◆ **COMPITO RICHIESTO**
Nel testo sul Giubileo, individua tutte le cose di cui sarebbe fatto il surrogato offerto agli uomini e alle donne di oggi se il Giubileo venisse staccato dalla sua sorgente vitale.

◆ **TESTO DA LEGGERE**

○ ○ ○ ○ ○ ○ ○

N.05
Settembre/Ottobre 1999

Il grande Giubileo del 2000: stile di una risposta

Il Giubileo è un evento della comunità cristiana che vive il memoriale dell’incarnazione e della nascita di Gesù Cristo annunciandolo con i fatti e con le parole e testimoniandolo con uno stile di vita assolutamente originale. Giova fissare lo sguardo sulla realtà profonda ossia sul mistero dell’incarnazione per comprendere appieno la grazia dell’anno giubilare. Staccare il Giubileo dalla sua sorgente vitale espone al rischio di mistificare la realtà e di offrire agli uomini e alle donne di oggi un surrogato di pratiche, adempimenti e devozioni di cui sentono uno scarso bisogno. Di questa verità si fa eco Giovanni Paolo II nel presentare l’anno giubilare:

Con lo sguardo fisso al mistero dell’incarnazione del Figlio di Dio la Chiesa si appresta a varcare la soglia del terzo millennio… La nascita di Gesù a Betlemme non è un fatto che si possa relegare nel passato. Dinnanzi a lui, infatti, si pone l’intera storia umana: il nostro oggi e il futuro del mondo sono illuminati dalla sua presenza… Incontrando Cristo l’uomo scopre il mistero della propria vita[1].

○ ○ ○ ○ ○ ○ ○

◆ **CONTENUTO DELL'ELENCO**
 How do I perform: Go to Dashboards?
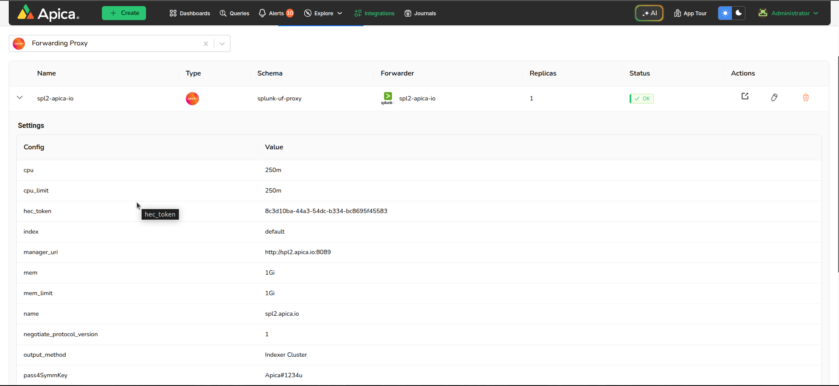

○ ○ ○ ○ ○ ○ ○

◆ **RISULTATO**
pratiche, adempimenti, devozioni